» TEXTBLOCK
--- --- ---

Der Begriff der Digitalisierung befindet sich im Wandel – stand er vor wenigen Monaten noch für die neue Kultur „Immer, Überall, Digital“, entwickelt sich die Digitalisierung mehr und mehr zu einem Schreckgespenst für die deutsche Versicherungsbranche. Viele Versicherer stehen vor der Herausforderung, neben dem umfangreichen Bestandsgeschäft und dem größer werdenden Kostendruck neue und innovative Ideen voranzutreiben und umzusetzen. Wie soll das eigentlich gehen?
Meine Antwort ist: Einfach mal auf das „Schwarze Pferd“ setzen. Das „Schwarze Pferd“ oder das „Black Horse“ ist ein Begriff aus dem Design-Thinking-Prozess und steht im Allgemeinen für eine unrealistische Lösung. Typischerweise werden im Rahmen einer Projektinitiierung realistische Lösungsmöglichkeiten für die Weiterentwicklung von Fach- und IT-Systemen skizziert. Auf dieser Basis werden Business Cases erstellt und Projektanträge geschrieben. Immer häufiger erlebe ich aber, dass die Mitarbeiter bereits vor Projektstart wissen, dass das Projekt die eigentlichen Probleme gar nicht löst, sondern nur „ein Tropfen auf dem heißen Stein ist“.

--- --- ---

» GEGEBENE EINTRÄGE

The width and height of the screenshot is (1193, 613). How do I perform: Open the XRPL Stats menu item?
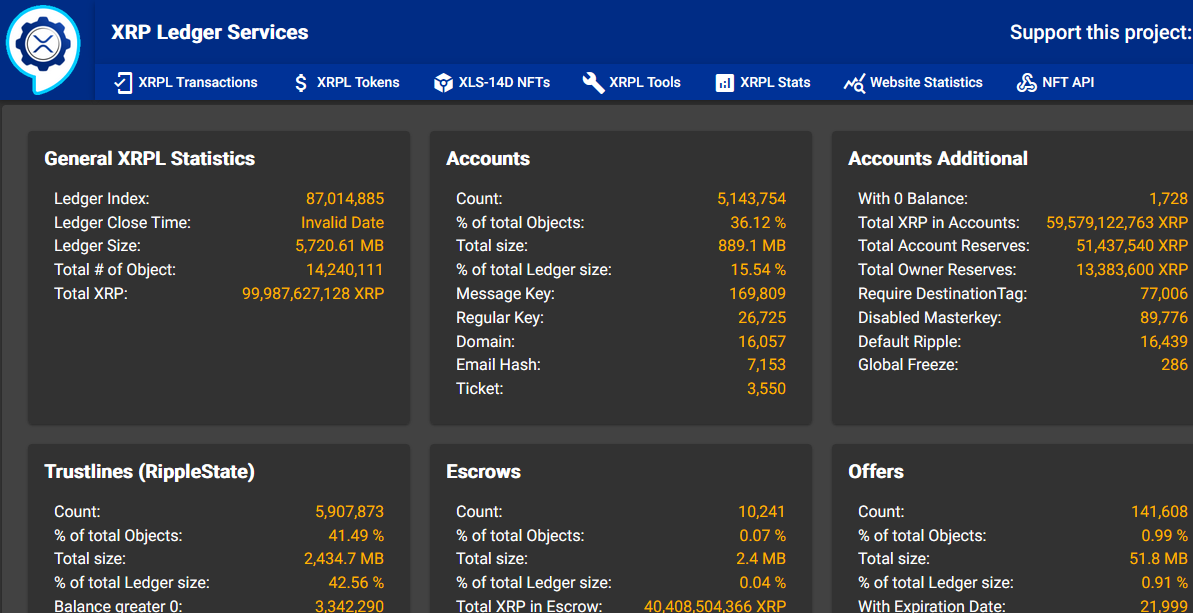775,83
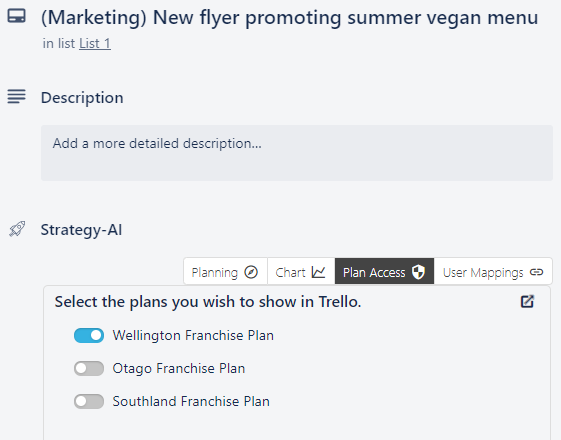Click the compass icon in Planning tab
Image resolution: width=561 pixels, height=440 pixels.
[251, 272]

--- --- ---

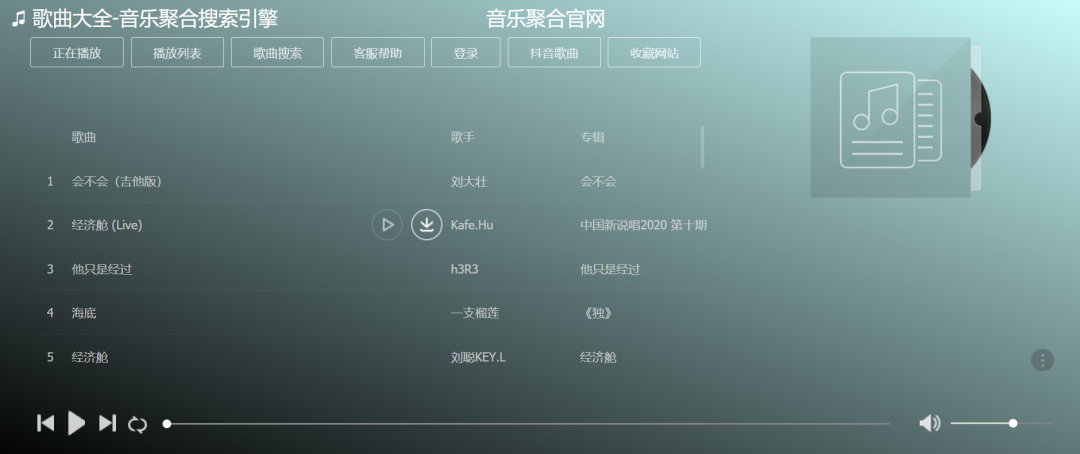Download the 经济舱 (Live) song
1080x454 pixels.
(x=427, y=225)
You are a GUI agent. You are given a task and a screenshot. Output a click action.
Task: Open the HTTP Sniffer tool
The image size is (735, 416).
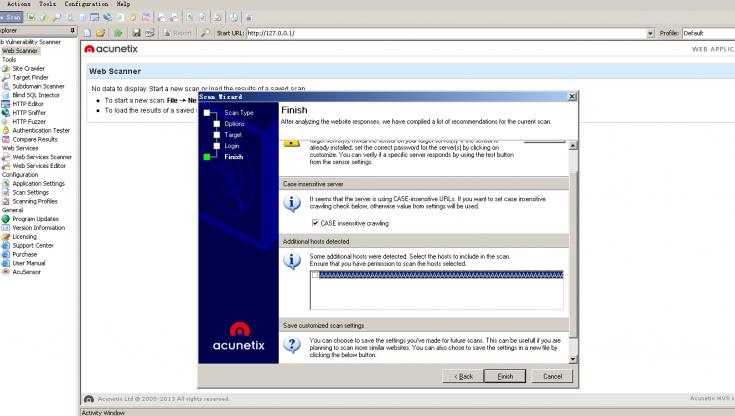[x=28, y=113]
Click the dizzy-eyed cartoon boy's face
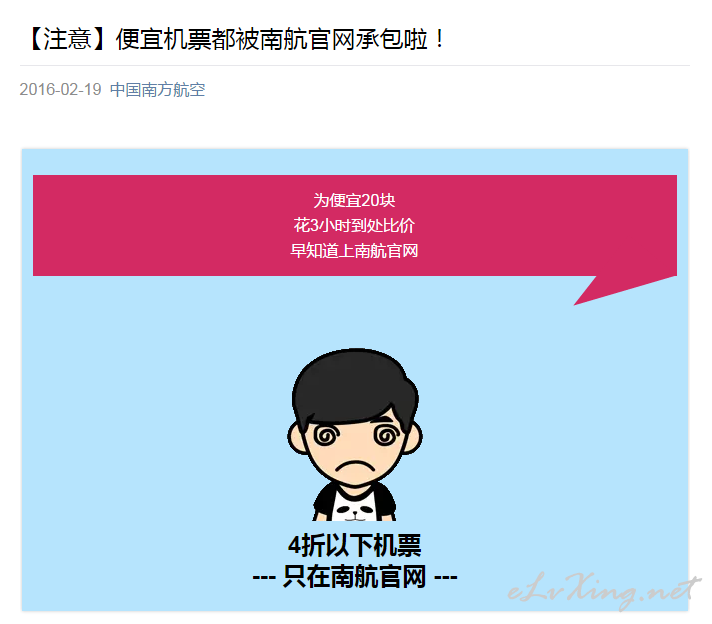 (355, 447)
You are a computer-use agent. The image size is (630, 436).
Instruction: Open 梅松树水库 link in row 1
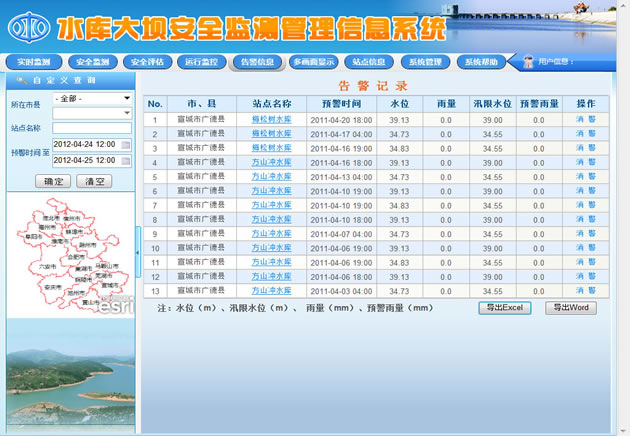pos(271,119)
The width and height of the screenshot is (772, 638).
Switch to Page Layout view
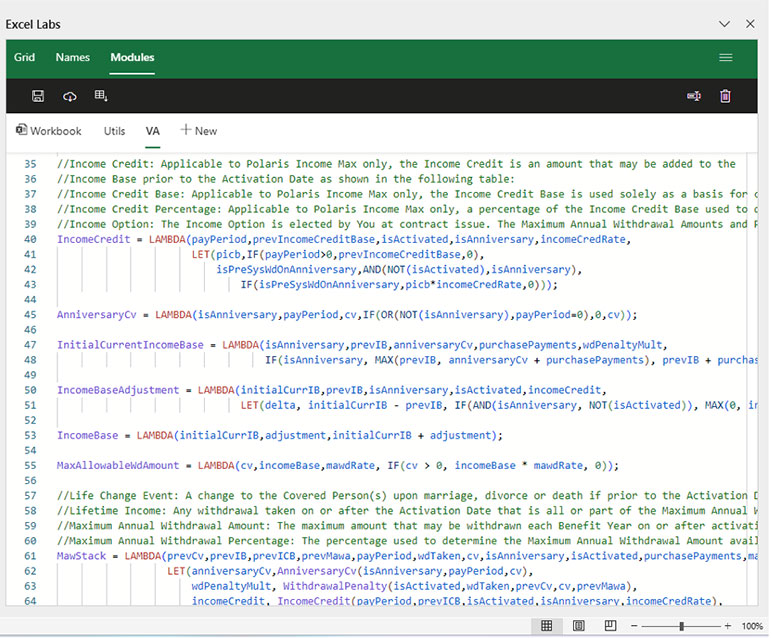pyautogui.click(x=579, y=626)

--- --- ---

» AUFGABE 1
Führen Sie alle Ausdrücke auf, die im Textblock zur Digitalisierung in der Versicherungsbranche in deutschen Anführungszeichen („…“) stehen. Nennen Sie jeden Ausdruck nur einmal.
» AUFGABE 2
Setzen Sie den Textblock zur Digitalisierung in der Versicherungsbranche nach dem letzten Satz fort.

» ANTWORTBEREICH 1
„Immer, Überall, Digital“
„Schwarze Pferd“
„Black Horse“
„ein Tropfen auf dem heißen Stein ist“

» ANTWORTBEREICH 2
Ich bin der Meinung, dass vor der Projektinitiierung viel stärker auf das eigentliche Problem aus Kundeneinsicht eingegangen werden muss. Was hilft beispielsweise die Einführung eines vollautomatisierten Callcenters, wenn die Kunden viele Fragen haben? Ein vollautomatisiertes Callcenter reduziert zwar die Kosten des Versicherers, aber löst es wirklich das Problem? Könnte das Problem nicht auch sein, dass der Kunde die Produkte nicht richtig versteht und verunsichert ist? Könnte die Lösung dementsprechend nicht sein, Produkte einfacher zu präsentieren und die Vertragsbedingungen einfacher und transparenter zu gestalten? In diesem Fall könnte ein Versicherer die eigenen Kunden befähigen, die notwendigen Informationen selbst zu finden und nur im Callcenter anzurufen, wenn sie wirklich sehr spezielle Fragen haben. Dies würde neben einer Kostenreduktion auch zu einer höheren Kundenzufriedenheit führen.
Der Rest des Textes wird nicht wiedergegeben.